Sempra Energy Selling $1.54 Billion Renewables Portfolio To Con Ed


San Diego-based Sempra Energy has entered into an agreement to sell its U.S. non-utility operating solar assets, solar and battery storage development projects, and one wind facility to Consolidated Edison Inc.

The deal totals $1.54 billion in cash, subject to adjustments for working capital and pre-closing cash contributions.

“This sale represents an important step forward in the portfolio-optimization plan we announced in June to support market-growth opportunities,” says Joseph A. Householder, president and chief operating officer of Sempra Energy. “We plan to work closely with Consolidated Edison to ensure a smooth transition.”
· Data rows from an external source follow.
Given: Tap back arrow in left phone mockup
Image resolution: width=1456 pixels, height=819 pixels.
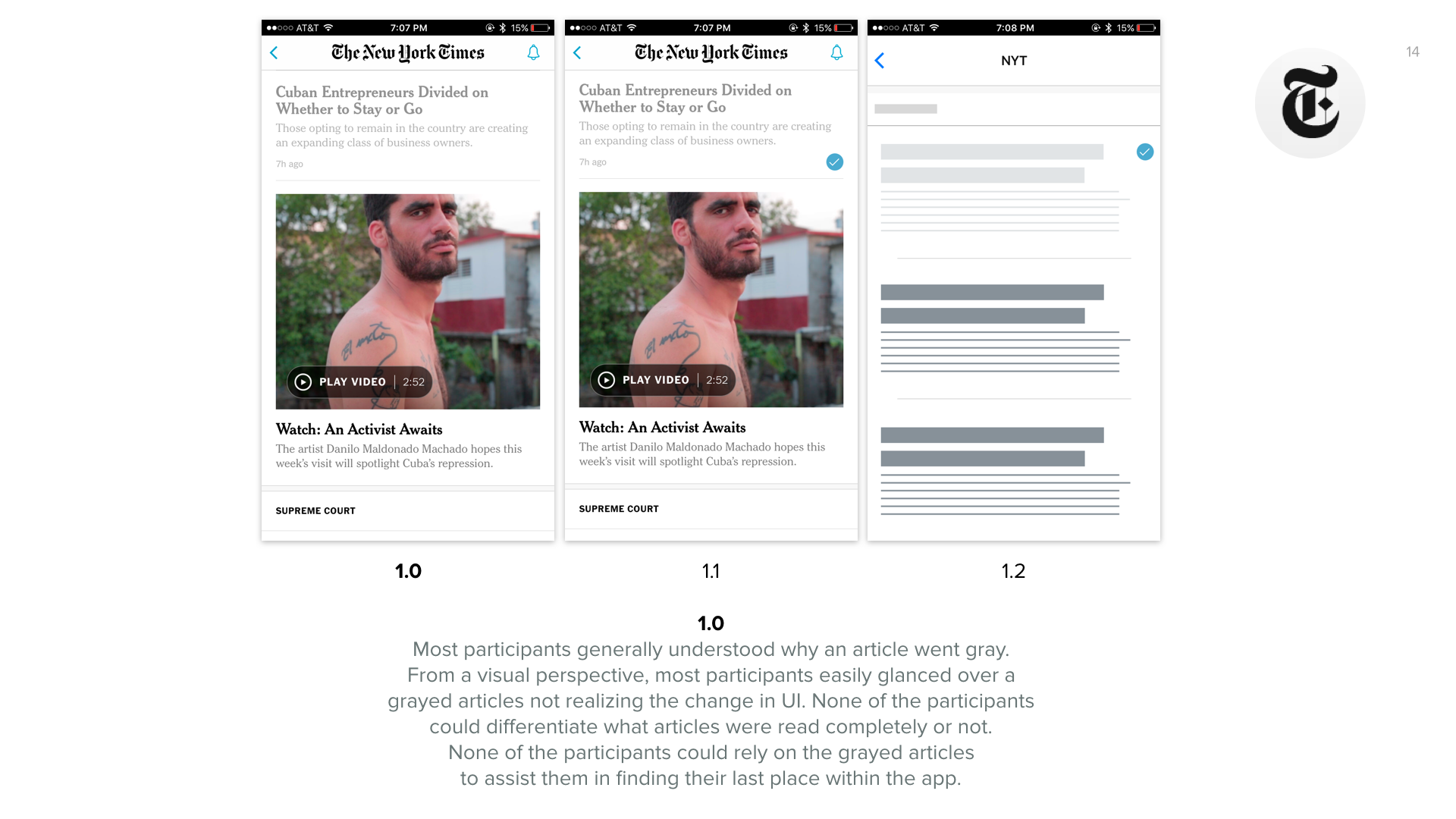Looking at the screenshot, I should click(274, 53).
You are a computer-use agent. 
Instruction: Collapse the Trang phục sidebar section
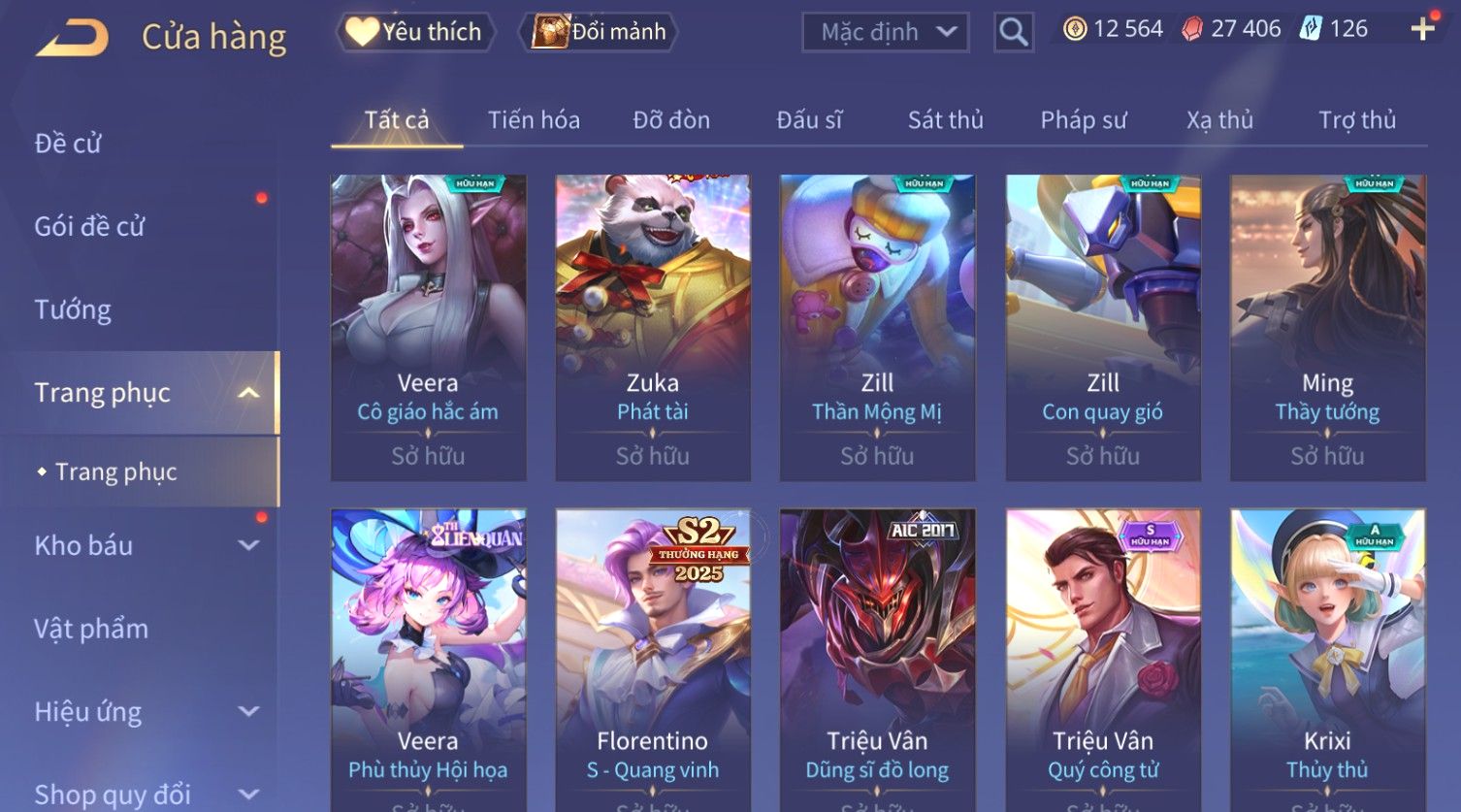tap(248, 393)
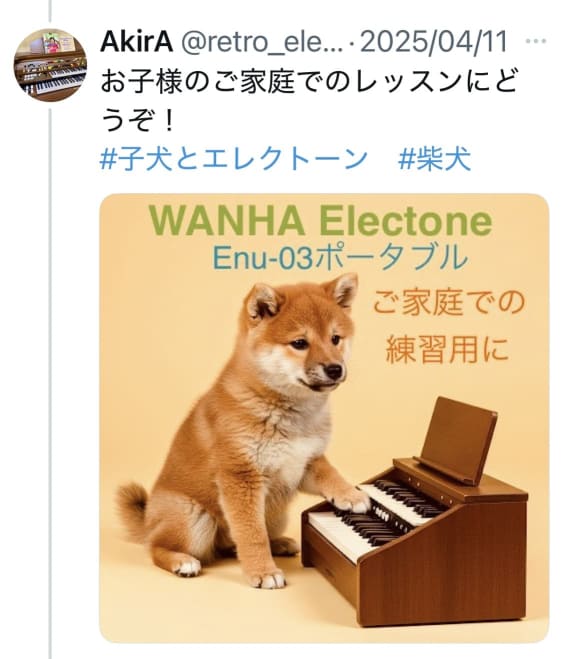
Task: Tap the Enu-03ポータブル caption in image
Action: pos(340,257)
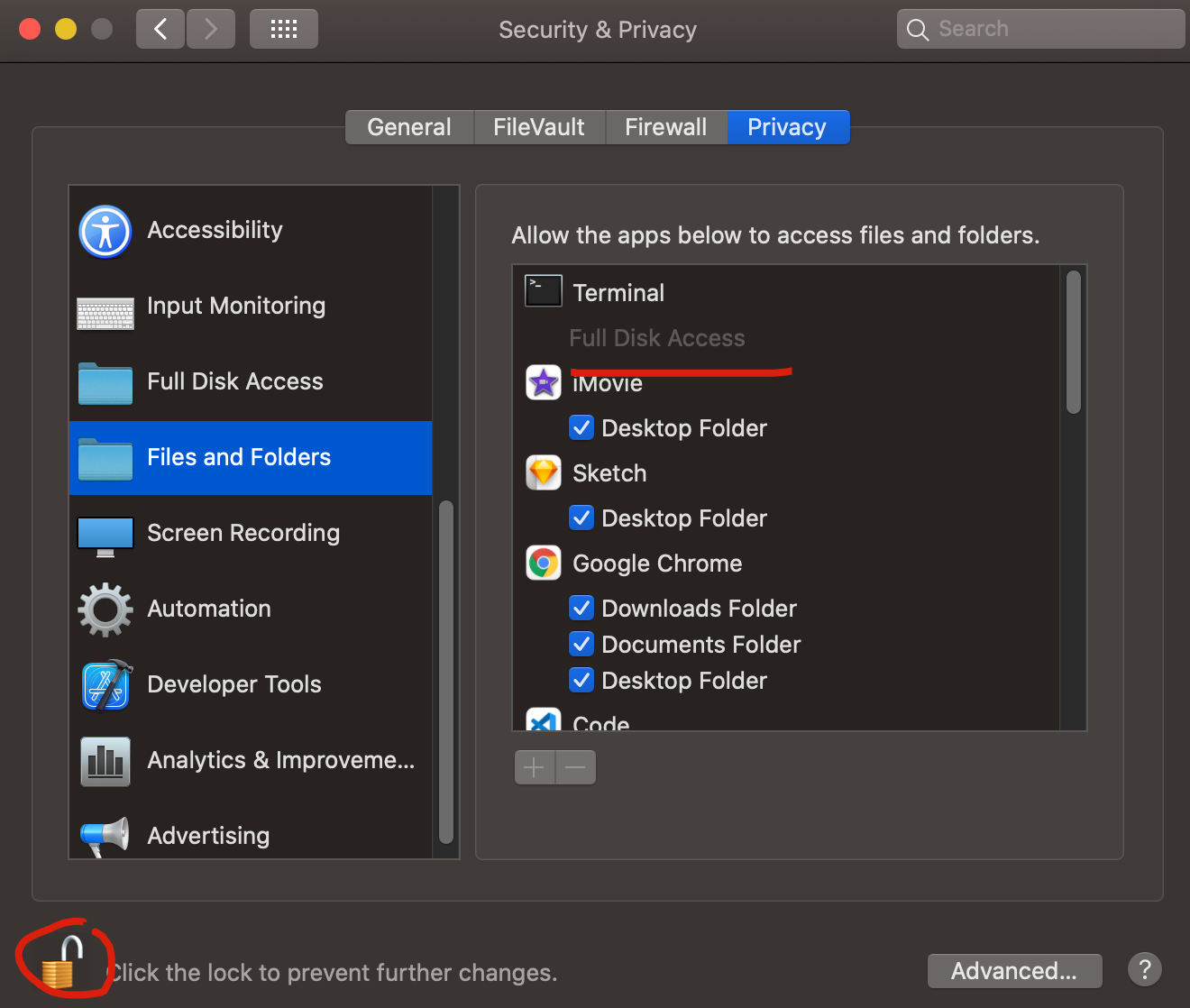
Task: Select Developer Tools Xcode icon
Action: pos(106,685)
On June 28, Sempra Energy announced a multiphase portfolio-optimization initiative designed to sharpen the company’s strategic focus and create value for all shareholders. The announcement followed a yearlong, comprehensive strategic review by Sempra Energy’s executive team and board of directors. In addition to the assets included in this sale, Sempra Energy intends to sell the rest of its non-utility U.S. wind and certain U.S. midstream natural gas assets.
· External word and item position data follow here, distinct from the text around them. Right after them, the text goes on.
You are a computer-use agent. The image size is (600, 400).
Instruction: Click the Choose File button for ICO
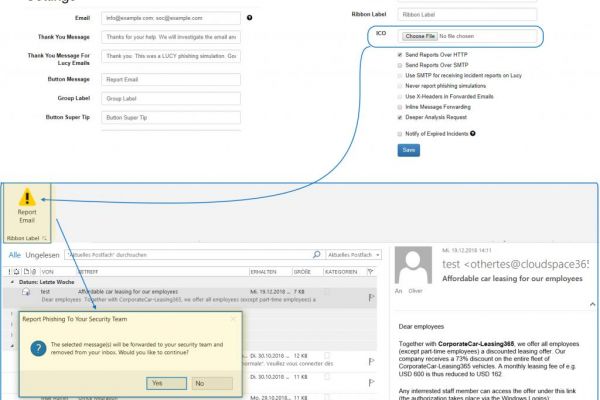coord(419,36)
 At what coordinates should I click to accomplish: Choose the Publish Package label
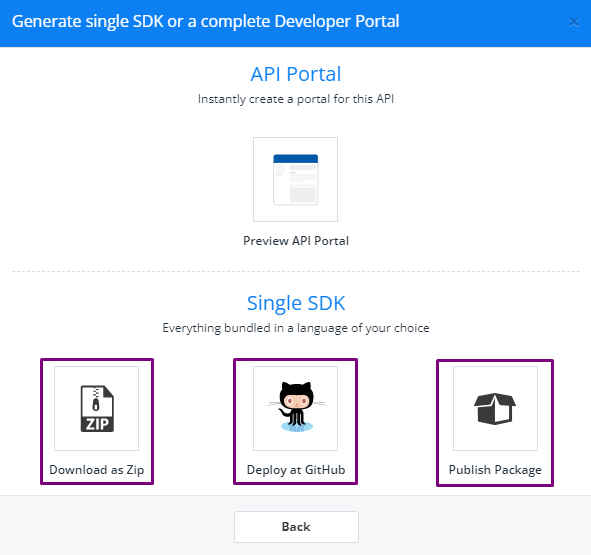[x=495, y=470]
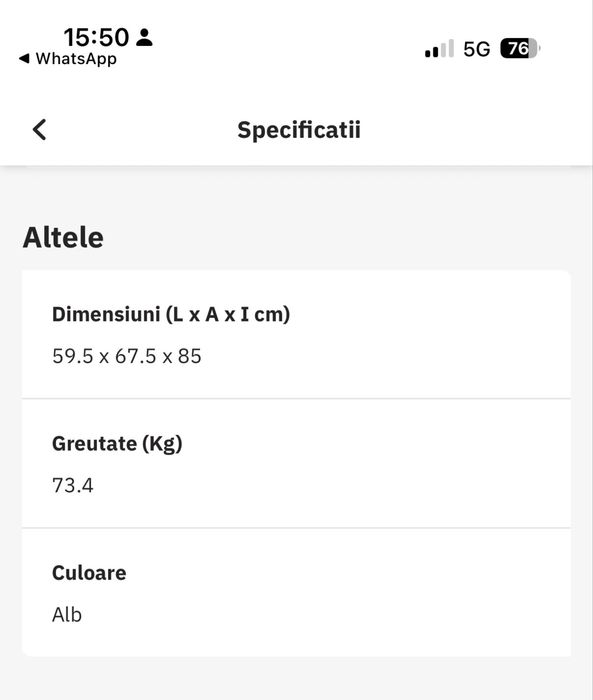This screenshot has width=593, height=700.
Task: Select the Dimensiuni (L x A x I cm) label
Action: [171, 314]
The assets included in the sale to Consolidated Edison are Mesquite Solar 2 and 3 in Arizona, Copper Mountain Solar 1 and 4 in Nevada, Great Valley Solar in California, and solar and battery storage development projects. Additionally, Consolidated Edison will acquire the facilities jointly owned with Sempra Renewables, including Mesquite Solar 1; Copper Mountain Solar 2 and 3; the Alpaugh, Corcoran and White River solar facilities in California; and the Broken Bow II wind facility in Nebraska.

The sale comprises approximately 980 MW AC of installed capacity in Sempra Energy’s non-utility renewables portfolio. The sale is expected to be completed near the end of this year.

The sale is subject to customary closing conditions and consents, including approvals of the Federal Energy Regulatory Commission and the U.S. Department of Energy and expiration or early termination of the waiting period under the Hart-Scott-Rodino Antitrust Improvements Act.

Credit Suisse, J.P. Morgan and Lazard are serving as financial advisors on the sale, and Latham & Watkins LLP is serving as legal advisor.